Under UK GDPR, we rely on the following legal bases:
Consent
Where you sign up to receive our newsletter or consent to non-essential cookies.
Legitimate Interests
To respond to enquiries, communicate with prospective clients, improve our website, and protect our business and systems.
Legal Obligations
Where we are required to retain information for legal, tax or accounting purposes.Marketing Communications
We only send marketing emails to individuals who have actively opted in to receive them.
You can unsubscribe at any time by clicking the unsubscribe link in our emails or by contacting us at amy@thecopyhouse.uk.
Cookies and Website Analytics
Our website uses cookies and similar technologies.
These may include:
Essential cookies required for the website to function properly
Analytics cookies to help us understand how visitors use our website
We use:
Google Analytics
Google Search Console
Where required by law, we will ask for your consent before placing non-essential cookies on your device.
You can control cookies through your browser settings and any cookie preferences tools made available on our website.
Third-Party Services
We use trusted third-party providers to help run our business and website.
These may include:
Google Workspace and Google Drive
ActiveCampaign
Calendly
FreeAgent
Stripe
Figma
Trello
ChatGPT
Claude
Grammarly
These providers may process personal information on our behalf. We take reasonable steps to ensure that they handle information securely and in accordance with applicable data protection laws.
International Transfers
Some of our service providers may store or process personal information outside the United Kingdom.
Where personal information is transferred internationally, we take reasonable steps to ensure appropriate safeguards are in place and that information remains adequately protected.
Data Security
We take reasonable and proportionate measures to protect personal information from unauthorised access, loss, misuse or disclosure.
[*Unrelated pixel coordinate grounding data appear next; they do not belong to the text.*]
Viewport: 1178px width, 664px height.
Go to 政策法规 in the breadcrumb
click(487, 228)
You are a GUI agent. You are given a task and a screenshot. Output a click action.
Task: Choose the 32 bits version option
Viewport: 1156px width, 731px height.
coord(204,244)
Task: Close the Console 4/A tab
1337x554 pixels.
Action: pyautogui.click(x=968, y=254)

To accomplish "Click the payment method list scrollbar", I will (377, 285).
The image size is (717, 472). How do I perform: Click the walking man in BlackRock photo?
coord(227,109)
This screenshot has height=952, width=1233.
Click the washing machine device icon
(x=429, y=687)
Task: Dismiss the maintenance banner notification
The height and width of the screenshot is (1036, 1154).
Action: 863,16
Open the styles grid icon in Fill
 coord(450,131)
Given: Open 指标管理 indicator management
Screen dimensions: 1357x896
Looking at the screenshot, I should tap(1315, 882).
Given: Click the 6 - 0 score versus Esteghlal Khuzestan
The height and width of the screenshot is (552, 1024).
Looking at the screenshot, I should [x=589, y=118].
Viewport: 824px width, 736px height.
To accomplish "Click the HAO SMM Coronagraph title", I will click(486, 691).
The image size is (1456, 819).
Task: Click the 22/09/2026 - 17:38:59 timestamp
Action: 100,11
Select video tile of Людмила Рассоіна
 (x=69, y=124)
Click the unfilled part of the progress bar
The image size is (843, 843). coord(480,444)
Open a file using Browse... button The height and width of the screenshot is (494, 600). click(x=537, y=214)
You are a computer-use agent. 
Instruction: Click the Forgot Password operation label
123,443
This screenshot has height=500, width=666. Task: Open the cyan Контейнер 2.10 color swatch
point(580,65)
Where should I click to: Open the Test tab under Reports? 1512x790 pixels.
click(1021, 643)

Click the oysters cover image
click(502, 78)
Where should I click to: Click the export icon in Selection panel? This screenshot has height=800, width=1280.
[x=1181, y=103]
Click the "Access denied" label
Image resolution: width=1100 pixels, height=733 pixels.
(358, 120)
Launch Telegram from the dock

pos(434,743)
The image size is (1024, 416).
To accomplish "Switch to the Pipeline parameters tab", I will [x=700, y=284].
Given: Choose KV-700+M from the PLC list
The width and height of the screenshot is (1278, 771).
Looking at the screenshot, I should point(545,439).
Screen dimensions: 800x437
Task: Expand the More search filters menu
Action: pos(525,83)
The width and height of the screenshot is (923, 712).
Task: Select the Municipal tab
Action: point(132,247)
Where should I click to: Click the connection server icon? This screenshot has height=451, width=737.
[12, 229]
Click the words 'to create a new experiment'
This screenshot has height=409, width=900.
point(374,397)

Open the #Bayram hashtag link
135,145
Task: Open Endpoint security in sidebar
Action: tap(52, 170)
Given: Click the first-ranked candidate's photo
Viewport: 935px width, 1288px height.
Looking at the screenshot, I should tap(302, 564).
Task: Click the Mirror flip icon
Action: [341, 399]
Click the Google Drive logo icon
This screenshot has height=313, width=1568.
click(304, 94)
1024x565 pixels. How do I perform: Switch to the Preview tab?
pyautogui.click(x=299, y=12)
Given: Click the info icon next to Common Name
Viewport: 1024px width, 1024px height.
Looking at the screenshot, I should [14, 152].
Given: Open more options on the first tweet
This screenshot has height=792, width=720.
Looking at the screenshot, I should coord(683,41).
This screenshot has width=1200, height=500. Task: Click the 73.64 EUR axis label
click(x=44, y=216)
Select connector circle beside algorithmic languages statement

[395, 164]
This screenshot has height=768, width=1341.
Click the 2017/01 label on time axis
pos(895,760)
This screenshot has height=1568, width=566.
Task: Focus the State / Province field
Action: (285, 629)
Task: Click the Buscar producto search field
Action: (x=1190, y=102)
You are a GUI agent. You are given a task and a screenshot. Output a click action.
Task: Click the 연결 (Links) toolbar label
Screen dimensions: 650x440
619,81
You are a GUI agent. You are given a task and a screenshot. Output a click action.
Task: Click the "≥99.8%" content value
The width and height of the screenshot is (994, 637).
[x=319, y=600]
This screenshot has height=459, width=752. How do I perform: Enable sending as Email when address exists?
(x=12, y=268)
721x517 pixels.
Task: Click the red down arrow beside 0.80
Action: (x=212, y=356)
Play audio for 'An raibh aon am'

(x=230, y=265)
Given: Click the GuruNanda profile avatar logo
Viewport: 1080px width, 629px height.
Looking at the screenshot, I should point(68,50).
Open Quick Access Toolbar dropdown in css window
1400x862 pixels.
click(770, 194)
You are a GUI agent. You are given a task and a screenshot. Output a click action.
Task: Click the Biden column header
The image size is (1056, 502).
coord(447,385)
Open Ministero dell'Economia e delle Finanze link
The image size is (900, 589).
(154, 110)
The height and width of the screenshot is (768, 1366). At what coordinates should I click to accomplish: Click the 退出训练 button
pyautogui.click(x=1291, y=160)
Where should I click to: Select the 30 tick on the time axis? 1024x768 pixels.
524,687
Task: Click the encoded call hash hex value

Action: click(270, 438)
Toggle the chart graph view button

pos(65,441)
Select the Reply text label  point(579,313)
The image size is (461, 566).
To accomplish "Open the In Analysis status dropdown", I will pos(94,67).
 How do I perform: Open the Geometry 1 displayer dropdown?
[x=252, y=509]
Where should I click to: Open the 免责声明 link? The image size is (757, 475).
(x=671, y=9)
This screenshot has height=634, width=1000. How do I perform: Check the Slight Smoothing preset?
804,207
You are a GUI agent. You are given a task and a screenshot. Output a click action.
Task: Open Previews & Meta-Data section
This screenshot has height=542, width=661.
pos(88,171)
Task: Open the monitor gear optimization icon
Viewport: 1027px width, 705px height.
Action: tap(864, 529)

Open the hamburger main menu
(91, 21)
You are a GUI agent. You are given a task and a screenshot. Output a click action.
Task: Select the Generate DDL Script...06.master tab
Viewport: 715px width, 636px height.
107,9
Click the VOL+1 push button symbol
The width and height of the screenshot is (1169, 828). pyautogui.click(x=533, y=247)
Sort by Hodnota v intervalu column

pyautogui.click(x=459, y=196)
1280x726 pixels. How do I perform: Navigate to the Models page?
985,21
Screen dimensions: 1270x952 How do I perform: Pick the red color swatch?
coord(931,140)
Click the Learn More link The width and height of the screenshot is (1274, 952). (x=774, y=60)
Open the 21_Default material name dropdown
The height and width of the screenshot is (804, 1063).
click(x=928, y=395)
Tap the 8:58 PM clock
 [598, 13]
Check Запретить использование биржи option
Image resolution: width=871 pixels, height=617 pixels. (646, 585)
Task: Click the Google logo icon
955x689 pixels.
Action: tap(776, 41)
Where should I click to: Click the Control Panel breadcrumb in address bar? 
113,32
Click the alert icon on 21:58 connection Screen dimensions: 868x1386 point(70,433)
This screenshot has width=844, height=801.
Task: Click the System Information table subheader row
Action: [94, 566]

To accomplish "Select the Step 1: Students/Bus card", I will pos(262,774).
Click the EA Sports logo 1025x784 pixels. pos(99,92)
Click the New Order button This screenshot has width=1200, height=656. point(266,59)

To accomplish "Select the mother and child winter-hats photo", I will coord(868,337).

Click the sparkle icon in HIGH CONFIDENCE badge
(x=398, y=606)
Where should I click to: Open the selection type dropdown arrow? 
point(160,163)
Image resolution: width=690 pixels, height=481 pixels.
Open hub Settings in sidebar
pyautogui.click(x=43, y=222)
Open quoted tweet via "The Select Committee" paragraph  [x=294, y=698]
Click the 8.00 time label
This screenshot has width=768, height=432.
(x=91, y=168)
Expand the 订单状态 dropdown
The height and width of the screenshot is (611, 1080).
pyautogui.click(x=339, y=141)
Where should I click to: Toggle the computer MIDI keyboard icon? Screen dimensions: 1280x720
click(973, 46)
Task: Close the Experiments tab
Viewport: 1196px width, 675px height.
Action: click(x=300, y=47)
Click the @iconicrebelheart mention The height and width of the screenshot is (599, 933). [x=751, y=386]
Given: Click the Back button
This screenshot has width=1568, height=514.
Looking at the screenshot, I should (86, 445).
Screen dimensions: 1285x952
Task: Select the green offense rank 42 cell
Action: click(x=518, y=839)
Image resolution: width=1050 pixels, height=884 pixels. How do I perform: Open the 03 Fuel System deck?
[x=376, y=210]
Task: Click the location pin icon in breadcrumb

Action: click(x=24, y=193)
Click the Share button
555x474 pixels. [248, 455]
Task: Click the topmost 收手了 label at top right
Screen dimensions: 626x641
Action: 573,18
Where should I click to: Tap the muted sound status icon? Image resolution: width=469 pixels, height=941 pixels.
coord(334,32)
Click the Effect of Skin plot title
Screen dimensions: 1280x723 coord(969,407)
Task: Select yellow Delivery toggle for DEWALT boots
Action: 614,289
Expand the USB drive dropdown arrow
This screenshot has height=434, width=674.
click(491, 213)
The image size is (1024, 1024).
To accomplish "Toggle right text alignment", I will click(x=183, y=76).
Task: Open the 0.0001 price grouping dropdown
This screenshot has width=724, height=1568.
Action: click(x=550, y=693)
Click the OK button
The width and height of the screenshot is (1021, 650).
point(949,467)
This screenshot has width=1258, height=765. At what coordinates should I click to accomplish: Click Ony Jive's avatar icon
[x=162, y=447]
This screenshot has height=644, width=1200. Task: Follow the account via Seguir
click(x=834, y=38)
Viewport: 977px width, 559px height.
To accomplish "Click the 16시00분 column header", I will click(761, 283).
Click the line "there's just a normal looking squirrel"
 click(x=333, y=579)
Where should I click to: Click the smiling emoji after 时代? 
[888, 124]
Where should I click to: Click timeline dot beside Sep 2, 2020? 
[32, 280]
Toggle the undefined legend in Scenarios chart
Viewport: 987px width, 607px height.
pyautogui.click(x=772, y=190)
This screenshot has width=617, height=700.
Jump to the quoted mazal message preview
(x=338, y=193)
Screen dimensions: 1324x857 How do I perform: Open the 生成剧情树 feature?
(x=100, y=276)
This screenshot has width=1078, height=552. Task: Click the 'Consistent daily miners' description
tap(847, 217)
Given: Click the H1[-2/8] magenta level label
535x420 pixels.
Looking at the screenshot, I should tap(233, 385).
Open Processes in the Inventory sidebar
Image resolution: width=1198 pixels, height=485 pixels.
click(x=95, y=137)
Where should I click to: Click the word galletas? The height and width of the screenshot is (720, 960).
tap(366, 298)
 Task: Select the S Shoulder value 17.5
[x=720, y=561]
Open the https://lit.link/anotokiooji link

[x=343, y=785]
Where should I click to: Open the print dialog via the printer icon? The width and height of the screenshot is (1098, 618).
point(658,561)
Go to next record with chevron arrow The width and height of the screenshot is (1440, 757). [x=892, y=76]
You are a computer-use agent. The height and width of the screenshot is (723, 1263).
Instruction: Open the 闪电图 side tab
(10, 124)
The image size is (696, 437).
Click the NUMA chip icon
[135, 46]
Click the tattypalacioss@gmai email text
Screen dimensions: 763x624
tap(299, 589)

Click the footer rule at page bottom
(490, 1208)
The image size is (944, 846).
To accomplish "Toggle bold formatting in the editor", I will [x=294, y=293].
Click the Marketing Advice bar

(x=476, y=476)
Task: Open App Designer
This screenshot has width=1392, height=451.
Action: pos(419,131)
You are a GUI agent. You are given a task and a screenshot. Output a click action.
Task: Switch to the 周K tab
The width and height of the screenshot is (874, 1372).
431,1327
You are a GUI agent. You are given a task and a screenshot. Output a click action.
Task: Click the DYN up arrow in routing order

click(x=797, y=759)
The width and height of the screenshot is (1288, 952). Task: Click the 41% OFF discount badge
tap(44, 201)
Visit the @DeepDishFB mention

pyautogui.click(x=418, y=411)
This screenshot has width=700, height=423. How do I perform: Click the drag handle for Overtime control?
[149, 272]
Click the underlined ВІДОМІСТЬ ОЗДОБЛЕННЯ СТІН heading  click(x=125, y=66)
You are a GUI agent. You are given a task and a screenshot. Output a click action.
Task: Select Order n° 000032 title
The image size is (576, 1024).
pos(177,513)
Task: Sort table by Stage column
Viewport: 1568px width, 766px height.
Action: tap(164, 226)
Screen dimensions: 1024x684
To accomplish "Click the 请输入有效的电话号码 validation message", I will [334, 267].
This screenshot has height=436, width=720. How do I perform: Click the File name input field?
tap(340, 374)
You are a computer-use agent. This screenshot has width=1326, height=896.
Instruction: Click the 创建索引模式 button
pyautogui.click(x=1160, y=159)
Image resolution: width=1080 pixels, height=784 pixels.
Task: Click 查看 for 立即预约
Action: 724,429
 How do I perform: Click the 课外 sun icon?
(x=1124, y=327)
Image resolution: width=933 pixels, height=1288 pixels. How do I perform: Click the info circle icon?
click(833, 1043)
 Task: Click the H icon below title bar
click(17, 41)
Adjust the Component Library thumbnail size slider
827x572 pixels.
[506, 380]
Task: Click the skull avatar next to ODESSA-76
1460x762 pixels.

Our security measures include:
Strong passwords and password management practices
Two-factor authentication
VPN protection
Email spam and phishing filters
Antivirus software
Regular software updates
Secure cloud storage services
Although no online system can be guaranteed to be completely secure, we take data protection and cybersecurity seriously and regularly review our security practices.
Working with Third Parties
From time to time, we may use trusted subcontractors or external service providers to assist with delivering our services.
Where they have access to personal information, they are required to handle it confidentially and only use it for authorised business purposes.
How Long We Keep Information
We retain personal information only for as long as reasonably necessary.
Generally:
Client project files are retained for up to four years
Emails and enquiries are retained for up to four years
Financial and accounting records may be retained for as long as required by legal, tax and business record-keeping obligations
Information that is no longer required will be securely deleted or anonymised where appropriate.